Lula

‘Lula transmite fortaleza’, diz Juca Kfouri após visitar ex-presidente

Procurador Afrânio Silva Jardim e jornalista Juca Kfouri visitaram o ex-presidente e relatam como foi o encontro. Dia 7 de abril completará um ano que Lula foi preso

No Jornal GGN

Reprodução

Jornal GGN – Após visitar o ex-presidente Lula, preso desde 7 de abril de 2018, no prédio da Superintendência Regional da PF no Paraná, o procurador aposentado de Justiça Ministério Público do Rio de Janeiro, Afrânio Silva Jardim, e o jornalista Juca Kfouri, expuseram suas impressões dos 60 minutos que puderam conversar com líder político.

Kfouri revelou que, apesar das condições, Lula transmite “fortaleza”.

“Primeiro, eu vim aqui dar um abraço de avô solidário pelo falecimento do neto do Lula. Eu tenho duas netas, eu sou perfeitamente capaz imaginar a dor que sente o presidente Lula pela perda que teve, pelo fato de não poder curtir o luto com os seus filhos, com a sua família, estar aqui. Evidentemente que ninguém que esteja aqui como ele está, praticamente em uma solitária, a gente pode dizer que está bem, embora ele seja essa fortaleza que todos nós conhecemos”, contou.

O jornalista destacou que imaginava encontrá-lo mais debilitado fisicamente, mas o que viu foi alguém preocupado com os “projetos do Brasil”. “Ele só fala ‘em quando sair daqui’ e naquilo que o PT precisa fazer”, destacou.

“[Ele diz que] os petistas têm que ser igual aos pastores, têm que todo o dia repetir as coisas para ensinar o que o Brasil precisa ser amanhã. Não adianta ter uma ideia brilhante e só manifestar a cada 40 dias na reunião do partido. Tem que ser uma pregação diária, tem que ser todo o dia”, exemplificou.

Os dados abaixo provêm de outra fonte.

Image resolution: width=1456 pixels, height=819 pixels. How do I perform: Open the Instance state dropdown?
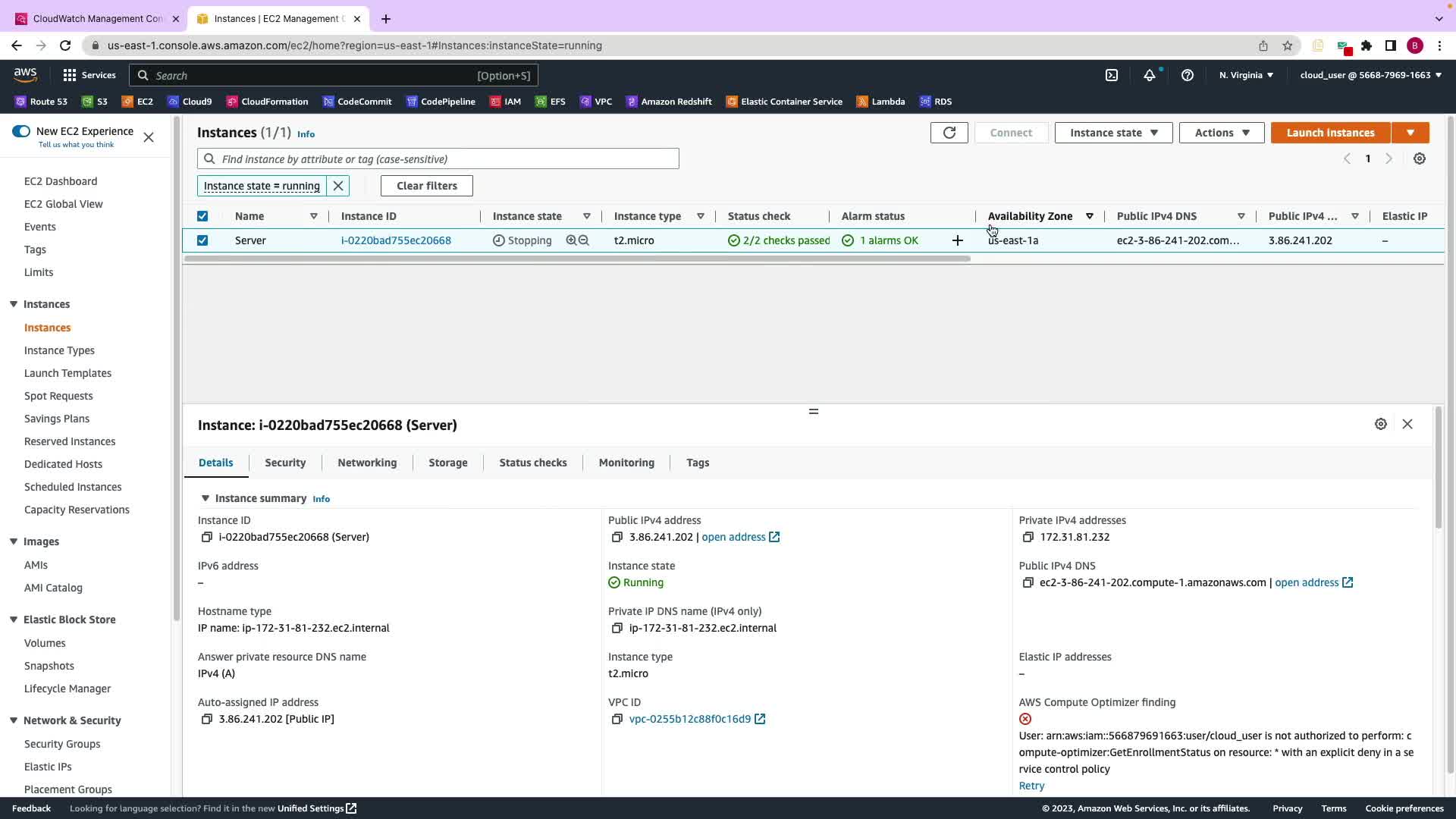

Lula chegou a dizer aos visitantes que “prefere ser um preso digno do que um rato solto”. Apesar do ânimo, o jornalista disse que saiu com sentimento ambíguo do encontro.

“Saio daqui com o sentimento de que não é possível que esse cara seja mantido ali, já há quase um ano, e a gente não sabe por mais quanto tempo. Embora tenha esperança de que cada vez esse tempo seja menor. Mas, saio daqui também otimista, porque não da para encontrar com ele e não ser otimista”.

Já o procurador aposentado Afrânio Silva Jardim demonstrou indignação com o estado de encarceramento de Lula. “Não faz nenhum sentido isolar esse homem por um ano. O maior líder político da história do Brasil isolado numa sala. A troco de quê?”, questionou.

“Juridicamente é um absurdo o que estão fazendo. Juridicamente e processualmente falando. Eu conheço isso, leciono sobre essas coisas há 39 anos. Estudei o caso dele”, pontuou.

“Não estou querendo pregar revolução infantil, nem ser um esquerdista inconsequente, mas eu acho que a gente tem que ficar mais indignado. A gente não pode ficar aqui gritando só ‘Lula boa tarde’, ‘boa noite’, Lula Livre’”, completou.

Emocionado, Afranio seguiu contando que externalizou sua indignação ao próprio Lula.

“Aquilo que via de longe, que me indignava, vendo [agora] pessoalmente, entrando lá, [na] sala de custódia. Semana passada estive na Argentina, fui visitar a ESMA, [Escuela de Mecánica de la Armada, a Auschwitz argentina onde presos políticos foram mortos e torturados na ditadura], e ao entrar na porta me lembrou um pouco. Ele tem um conforto aqui, está muito melhor, evidentemente”, ponderou, mas os procedimentos de revista, retirada de documentos e o isolamento do ex-presidente não deixam de ser uma outra forma de tortura, refletiu.